Most ultrasound machines are made of small ceramics or piezoelectric crystals to generate sound waves—but fabrication and wiring of these crystals is complicated. These are attached to a separate box to process the signals which, of course, increases the size and costs of the machine.

If the ultrasound elements can be directly integrated onto a computer chip, then they can be mass-produced at cheaper cost and even the large arrays required for creating a 3-dimensional image, instead of the 2-dimensional ultrasound image, can also be easily created.

It appears that Butterfly Network is placing its bets on creating just such a device, called a ‘capacitative micro-machined ultrasound transducer,’ which lets ultrasound emitters be etched directly onto a semiconductor wafer, along with other circuits and processors.

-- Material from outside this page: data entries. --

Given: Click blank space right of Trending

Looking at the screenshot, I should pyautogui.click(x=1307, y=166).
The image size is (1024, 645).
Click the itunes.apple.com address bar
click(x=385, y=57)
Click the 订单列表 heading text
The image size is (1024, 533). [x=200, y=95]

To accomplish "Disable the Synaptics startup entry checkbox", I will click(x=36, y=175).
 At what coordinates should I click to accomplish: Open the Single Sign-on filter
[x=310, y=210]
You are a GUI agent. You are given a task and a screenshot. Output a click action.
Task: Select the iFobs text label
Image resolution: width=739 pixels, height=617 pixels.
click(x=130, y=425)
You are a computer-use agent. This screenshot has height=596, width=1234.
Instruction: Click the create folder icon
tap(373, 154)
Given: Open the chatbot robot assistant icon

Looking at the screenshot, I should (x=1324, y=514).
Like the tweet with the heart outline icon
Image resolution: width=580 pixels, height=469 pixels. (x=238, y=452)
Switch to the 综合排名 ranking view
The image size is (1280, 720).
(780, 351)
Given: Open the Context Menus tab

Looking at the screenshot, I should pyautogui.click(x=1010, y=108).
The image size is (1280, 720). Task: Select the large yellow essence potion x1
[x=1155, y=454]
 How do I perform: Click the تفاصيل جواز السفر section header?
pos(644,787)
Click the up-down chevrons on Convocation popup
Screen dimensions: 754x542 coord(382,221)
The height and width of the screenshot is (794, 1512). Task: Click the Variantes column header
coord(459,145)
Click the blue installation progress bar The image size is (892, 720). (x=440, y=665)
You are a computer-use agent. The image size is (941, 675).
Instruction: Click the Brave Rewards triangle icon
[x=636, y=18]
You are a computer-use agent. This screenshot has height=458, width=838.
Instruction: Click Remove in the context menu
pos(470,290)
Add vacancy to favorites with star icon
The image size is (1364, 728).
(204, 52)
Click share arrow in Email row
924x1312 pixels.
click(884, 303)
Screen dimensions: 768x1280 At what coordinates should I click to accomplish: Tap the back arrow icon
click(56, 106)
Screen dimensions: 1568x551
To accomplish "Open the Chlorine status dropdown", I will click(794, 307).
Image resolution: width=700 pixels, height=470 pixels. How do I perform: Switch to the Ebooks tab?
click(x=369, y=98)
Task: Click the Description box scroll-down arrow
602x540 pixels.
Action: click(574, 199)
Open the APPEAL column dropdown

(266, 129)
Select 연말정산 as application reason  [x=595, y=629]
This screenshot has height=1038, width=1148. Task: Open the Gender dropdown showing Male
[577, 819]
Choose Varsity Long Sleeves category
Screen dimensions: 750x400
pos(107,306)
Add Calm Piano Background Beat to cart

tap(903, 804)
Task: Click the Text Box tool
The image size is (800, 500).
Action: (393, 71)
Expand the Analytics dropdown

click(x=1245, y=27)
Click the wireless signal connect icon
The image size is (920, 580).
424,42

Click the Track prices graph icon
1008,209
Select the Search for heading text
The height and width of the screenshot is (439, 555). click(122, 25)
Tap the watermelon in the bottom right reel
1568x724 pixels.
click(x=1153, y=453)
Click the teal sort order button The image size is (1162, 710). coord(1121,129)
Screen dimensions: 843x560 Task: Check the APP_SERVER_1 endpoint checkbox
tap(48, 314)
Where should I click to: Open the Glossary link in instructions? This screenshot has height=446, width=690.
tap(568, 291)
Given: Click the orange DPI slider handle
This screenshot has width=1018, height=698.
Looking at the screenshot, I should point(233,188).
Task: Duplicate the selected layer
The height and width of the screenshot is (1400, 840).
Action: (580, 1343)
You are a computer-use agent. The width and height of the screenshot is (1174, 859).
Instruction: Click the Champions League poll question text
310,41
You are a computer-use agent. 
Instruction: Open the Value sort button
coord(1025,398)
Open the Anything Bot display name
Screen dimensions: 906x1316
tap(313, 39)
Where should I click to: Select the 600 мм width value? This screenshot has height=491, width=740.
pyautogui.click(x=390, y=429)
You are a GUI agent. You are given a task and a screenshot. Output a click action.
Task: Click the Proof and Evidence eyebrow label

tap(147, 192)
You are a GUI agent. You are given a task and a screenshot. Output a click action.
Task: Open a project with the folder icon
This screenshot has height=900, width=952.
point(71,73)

While this idea has been around for some time, no one has been able to come up with a workable, market-validated product. Rothberg, it seems, is up for the challenge and more. He wants to combine the ultrasound-on-a-chip technology with cloud computing, telehealth and deep learning to potentially disrupt the way medical imaging is done now.

First, the imaging systems are expected to be mass-produced—so cheap that they would be affordable even in the poorest regions of the world. Secondly, the diagnosis part is automated using software and cloud computing services. The images taken by the scanner are uploaded to a cloud which will then recognize patterns to identify possible onset of disorders.

Using the same or similar cloud services, the medical imaging systems can also be deployed in remote locations and integrated using telemedicine systems. Rothberg believes that using the device would be as simple as taking ‘panorama’ picture on an iPhone, requiring minimal training for a technician to operate the device.

Thirdly, the system will make use of ‘deep learning’, an artificial intelligence technique which means that the more the system is used, the smarter it gets in identifying the underlying patterns in the ultrasound images, making diagnosis faster and better.

 “When I have thousands of these images, I think it will become better than a human in saying ‘Does this kid have Down syndrome, or a cleft lip?’ And when people are pressed for time it will be superhuman,” says Rothberg.  “It will make a technician able to do this work.” 

"Spending 18 percent of our GDP, or $10,000 per person, per year, on healthcare is unsustainable and out of touch with the needs of the rest of the world," adds Dr. Rothberg. "Our mission is to democratize healthcare by launching companies, building devices, and combining advances in biology, semiconductors, and artificial intelligence. We built Butterfly to transform the way we image the body and perform surgery."

Shiva Gopal Reddy has a Bachelor's degree in Physics and a Master's in Applied Psychology and writes frequently on the latest research, impact, happenings and trends in digital health technology.